Incident summary
On the morning of the incident, at approximately 8:30 AM, we began receiving reports from customers about delays in their action sequences or that they were not being processed at all. Upon investigation, it was discovered that two action sequences coming from one instance had become entangled in a continuous loop. This resulted in a queue for actions awaiting to be executed, subsequently leading to the delays reported by several customers hosted on the same data center, EU1.
After a risk assessment, we took the decision to disable the problematic action sequences at 9:54 AM. This decision proved effective as we noticed the queue began to clear shortly after this action was implemented.
We received confirmation of the improvement when multiple customers reported that their actions were being processed as anticipated.

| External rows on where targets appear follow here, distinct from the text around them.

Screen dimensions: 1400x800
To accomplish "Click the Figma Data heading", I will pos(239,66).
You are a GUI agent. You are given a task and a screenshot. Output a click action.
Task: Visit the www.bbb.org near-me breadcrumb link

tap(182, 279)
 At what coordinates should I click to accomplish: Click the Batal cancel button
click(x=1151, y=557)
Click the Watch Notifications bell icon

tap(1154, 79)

The major was resolved at 10:55 AM. The total time of disruption starting from the first report and the fix was approximately 1 hour and 25 min.
After care
Despite the quick reaction of our team with disabling the problematic action sequences, it was unfortunate that the incident had a negative impact on other customers hosted on the same data center.

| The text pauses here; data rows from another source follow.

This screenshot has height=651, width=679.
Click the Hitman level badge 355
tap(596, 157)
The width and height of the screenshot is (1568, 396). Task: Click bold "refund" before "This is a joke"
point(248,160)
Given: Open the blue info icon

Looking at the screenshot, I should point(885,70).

We have reached out to the concerned customer to investigate the action sequences and ensure that such an issue does not recur.

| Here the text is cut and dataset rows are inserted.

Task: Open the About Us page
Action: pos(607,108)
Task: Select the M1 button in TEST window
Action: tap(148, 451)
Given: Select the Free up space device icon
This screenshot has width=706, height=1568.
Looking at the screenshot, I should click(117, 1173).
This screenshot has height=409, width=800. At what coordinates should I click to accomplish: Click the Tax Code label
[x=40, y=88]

Additionally, the team responsible for the action service has already started develop a fairness mechanism system designed to prevent a re-occurrence of such issues. This mechanism will ensure that the actions of one customer do not adversely affect others. It is important to note that this mechanism is currently still in the developing phase. Once the developing phase is concluded and the mechanism is deemed efficient, it will be rolled out across all our hosting locations. At this moment, we do not have an estimation for the release date of this mechanism.
Closing remark
Due to this incident we are extra committed to implementing measures that will prevent any similar occurrences in the future. We appreciate your understanding and patience as we continue to work towards providing a more reliable service.